Qiang Li - 1 month ago 5x

Perl Question

I have

`@a = (1,2,3); print (@a ~~ (1,2,3))`

and

`@a = (1,2,3); print (@a == (1,2,3))`

The first one is the one I expect to work, but it does not print anything. The second one does print 1.

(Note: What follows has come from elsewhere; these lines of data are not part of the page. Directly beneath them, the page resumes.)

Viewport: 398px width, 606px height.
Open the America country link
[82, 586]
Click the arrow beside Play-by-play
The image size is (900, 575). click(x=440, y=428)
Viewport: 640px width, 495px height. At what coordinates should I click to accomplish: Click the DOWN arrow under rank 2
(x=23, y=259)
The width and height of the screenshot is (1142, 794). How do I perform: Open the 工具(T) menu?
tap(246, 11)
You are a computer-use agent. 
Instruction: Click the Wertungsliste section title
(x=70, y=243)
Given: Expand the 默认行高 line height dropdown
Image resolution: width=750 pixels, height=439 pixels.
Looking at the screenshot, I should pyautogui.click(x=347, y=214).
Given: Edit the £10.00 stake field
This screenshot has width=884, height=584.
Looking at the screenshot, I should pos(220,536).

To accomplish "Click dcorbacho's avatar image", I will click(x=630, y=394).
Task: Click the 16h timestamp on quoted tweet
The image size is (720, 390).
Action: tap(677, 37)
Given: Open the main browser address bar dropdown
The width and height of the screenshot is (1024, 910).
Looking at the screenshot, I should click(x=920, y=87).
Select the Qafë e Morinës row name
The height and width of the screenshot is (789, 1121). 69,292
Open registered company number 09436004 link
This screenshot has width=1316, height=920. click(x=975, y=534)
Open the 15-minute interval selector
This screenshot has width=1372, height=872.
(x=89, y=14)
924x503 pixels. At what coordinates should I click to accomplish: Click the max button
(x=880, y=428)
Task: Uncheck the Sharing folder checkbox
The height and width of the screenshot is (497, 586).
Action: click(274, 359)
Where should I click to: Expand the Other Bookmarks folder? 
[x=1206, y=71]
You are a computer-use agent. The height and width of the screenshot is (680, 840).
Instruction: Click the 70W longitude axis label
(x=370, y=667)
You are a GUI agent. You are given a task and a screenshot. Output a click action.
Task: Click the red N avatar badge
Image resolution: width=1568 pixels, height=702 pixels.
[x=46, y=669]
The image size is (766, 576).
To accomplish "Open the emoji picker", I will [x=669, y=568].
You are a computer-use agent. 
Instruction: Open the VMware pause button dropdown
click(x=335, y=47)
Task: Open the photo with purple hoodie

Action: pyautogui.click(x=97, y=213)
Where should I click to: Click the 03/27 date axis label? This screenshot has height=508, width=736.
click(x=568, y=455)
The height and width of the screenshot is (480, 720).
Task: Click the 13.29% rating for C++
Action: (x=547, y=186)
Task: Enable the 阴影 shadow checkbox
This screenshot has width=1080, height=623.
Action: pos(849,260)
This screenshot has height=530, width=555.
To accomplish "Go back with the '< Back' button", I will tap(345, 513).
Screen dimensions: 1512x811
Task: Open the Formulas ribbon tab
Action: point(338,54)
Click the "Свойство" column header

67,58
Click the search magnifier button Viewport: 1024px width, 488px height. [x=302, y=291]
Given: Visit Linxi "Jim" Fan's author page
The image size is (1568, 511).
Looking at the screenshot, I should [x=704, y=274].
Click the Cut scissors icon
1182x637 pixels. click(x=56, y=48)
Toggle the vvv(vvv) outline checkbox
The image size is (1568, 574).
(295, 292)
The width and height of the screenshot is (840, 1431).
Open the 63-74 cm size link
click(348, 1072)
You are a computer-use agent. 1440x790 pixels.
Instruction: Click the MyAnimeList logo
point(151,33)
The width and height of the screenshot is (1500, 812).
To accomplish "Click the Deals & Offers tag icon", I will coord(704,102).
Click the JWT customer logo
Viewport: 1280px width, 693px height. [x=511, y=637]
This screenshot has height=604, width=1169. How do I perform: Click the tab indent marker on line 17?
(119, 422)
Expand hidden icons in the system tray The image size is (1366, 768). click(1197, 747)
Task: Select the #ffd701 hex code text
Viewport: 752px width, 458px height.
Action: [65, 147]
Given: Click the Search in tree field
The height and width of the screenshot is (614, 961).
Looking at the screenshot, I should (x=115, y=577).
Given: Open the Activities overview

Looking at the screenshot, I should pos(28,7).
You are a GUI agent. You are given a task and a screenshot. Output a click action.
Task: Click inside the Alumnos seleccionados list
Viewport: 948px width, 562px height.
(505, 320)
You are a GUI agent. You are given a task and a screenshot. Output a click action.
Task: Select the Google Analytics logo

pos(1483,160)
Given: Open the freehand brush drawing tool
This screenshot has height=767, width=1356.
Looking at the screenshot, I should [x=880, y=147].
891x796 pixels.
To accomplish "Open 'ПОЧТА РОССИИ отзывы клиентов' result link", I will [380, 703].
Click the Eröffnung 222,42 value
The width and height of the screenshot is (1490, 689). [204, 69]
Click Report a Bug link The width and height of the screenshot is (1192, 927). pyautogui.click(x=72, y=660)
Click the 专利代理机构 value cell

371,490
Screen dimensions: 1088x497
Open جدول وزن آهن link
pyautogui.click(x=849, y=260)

Why? Isn't the smart matching operator

`~~`

`@a ~~ (1,2,3)`

Answer

For a second, lets consider the slightly different

```
\@a ~~ (1,2,3)
```

`~~`

evaluates its arguments in scalar context, so the above is the same as

```
scalar(\@a) ~~ scalar(1,2,3)
```

`\@a`

(in any context) returns a reference to`@a`

.`1, 2, 3`

in scalar context is similar to`do { 1; 2; 3 }`

, returning`3`

.

So minus a couple of warnings*, the above is equivalent to

```
\@a ~~ 3
```

What you actually want is

```
\@a ~~ do { my @temp = (1,2,3); \@temp }
```

which can be shortened to

```
\@a ~~ [ 1,2,3 ]
```

Finally, the magic of `~~`

allows `\@a`

to be written as `@a`

, so that can be shortened further to

```
@a ~~ [ 1,2,3 ]
```

* — Always use `use strict; use warnings;`

!

Source (Stackoverflow)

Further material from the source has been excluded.